Travel Writing Awards Entry

By Graham Walker

There are some basic essentials you need to learn before going to Bulgaria. First and foremost, nodding means no and shaking ones head means yes. This can be an endless source of embarrassment as I discovered to my chagrin when emerging from the swimming pool shower at the Sofia Princess, clad only in a miniscule towel. A large, buxom lady in a white coat accosted me and insisted that I have a massage. In my panic, I kept shaking my head, which encouraged her to try and drag me into her cubicle. There followed a tug of war with the towel in my endeavour to preserve my vanity and I was only rescued when a small, elderly Japanese gentleman replied to her advances by bowing and nodding profusely.

Secondly, never ever leave your bags on the floor. They are a very suspicious lot, the Bulgarians, and to do this would mean that you get instant bad luck and lose all your money. As a result, they constantly, remove your belongings and put them somewhere for safekeeping. That’s fine, as long as they tell you where they have put them. Unfortunately, this is often not the case and you find yourself frantically searching for them before descending on the local police station to report them stolen.  Anyone who has ventured into a Bulgarian police station to be confronted by a form in Cyrillic and gun toting detectives blowing smoke in your eyes will tell you that it is not an experience to be savoured.

Thirdly, unless you like sky high blood pressure or chips covered in mountains of pepper, remember that the salt and pepper pots work in reverse with the one with the single hole being for pepper and vice versa. Oil and vinegar dispensers look almost identical in texture and colour and it is a good idea to try a sample before emptying the bottle over your food.

Fourthly, you need to enjoy cigarette smoke. None of the smoking bans in the rest of Europe apply here and practically everyone smokes regardless of whether you ask them to desist. Restaurants, buses, cinemas, museums, shops are all filled with that terrible acrid smell and even the toilets have nicotine stains around the toilet seat. The thought of relieving yourself on a seat where someone has had a *** between their legs is enough to induce instant constipation. Cigarettes are, unfortunately, locally manufactured and very cheap indeed. Many Bulgarians believe that it is their national duty to smoke to provide employment to the masses. Old Communist habits die hard.

Fifthly, you need to have a strong constitution to withstand the endless amounts of alcohol that you are asked to consume both socially and professionally. Evenings usually start with a large glass of mastica, Bulgaria’s equivalent of ouzo. This is followed by local beer, then wine, then Rakia. Interspersed with these are pints of Tarrators or garlic- flavoured yoghurt drinks, which are supposed to line ones stomach and enable you consume even more quantities of alcohol.

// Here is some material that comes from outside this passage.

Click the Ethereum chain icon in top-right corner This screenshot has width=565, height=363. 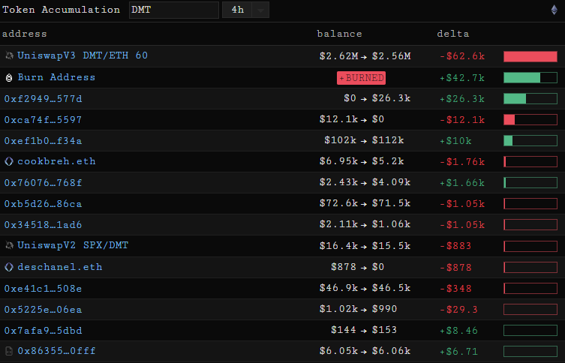[x=554, y=10]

Sixthly, you must be a dog lover. There are some estimated 30,000 wild dogs roaming the streets of Sofia with the authorities unable to cull them because they are protected following Brigitte Bardot’s campaign to protect their rights. The net effect is that dogs are everywhere. In the streets; in the doorways; outside the restaurants; and on the front steps of the Government buildings. Many have been hit by cars and hobble around on three legs. Returning to your hotel at night, you soon find yourself followed by an individual dog, which is soon joined by others until you eventually arrive back with a pack following you intent on getting some food. Hopefully, it si not you that they want to eat.

Seventhly, never use a taxi. Most are old, badly maintained and deathtraps. On top of that they have seatbelts, but nowhere to clip them in. You finger in vain to find the lock only to find the driver shaking his head and pulling his own belt forward to show that he is a real, macho man. At the same time, he blows his smoke in your face whilst endeavouring to navigate through the traffic with his knees whilst he consumes his multi-layered kebab.

Lastly and this is a plea to all who consider themselves football aficiandos. Never ever go to a local football match or even worse one where an English team is involved. If you want a very short life, fine. If not, stay away. Football is war in Bulgaria and rival teams regularly set about each other in way that would make the Celtic-Rangers derby appear like a kick about in the park with your mates. I once foolishly bought a ticket to watch Levski Sofia play Liverpool only to find that I had entered at the Levski side of the stadium and to be surrounded by a less than amicable group of supporters in dark blue dragging their fingers across their throats and threatening to destroy what was left of my manhood. Riot police kept the 45000  opposing supporters away from us at half time who seemed to think that chanting about our mothers would endear us towards them. At the end, we were forced to endure an hour freezing to death in the stadium, since they had not dispersed despite teargas and water cannons and wanted to exact revenge for their defeat.

Apart from these few minor points, the countryside is beautiful and unspoilt. The wines and food are excellent. You can ski cheaply in the winter and enjoy continuous sunshine on the Black Sea beaches in the summer. And if you want some culture, there are plenty of monasteries hidden away in the mountains where you can hide away and reflect on life’s idiosyncrasies. Contrary to what most people think about Eastern Europeans, the Bulgarians are passionate, endlessly romantic and incredibly sociable. That is apart from the taxi drivers.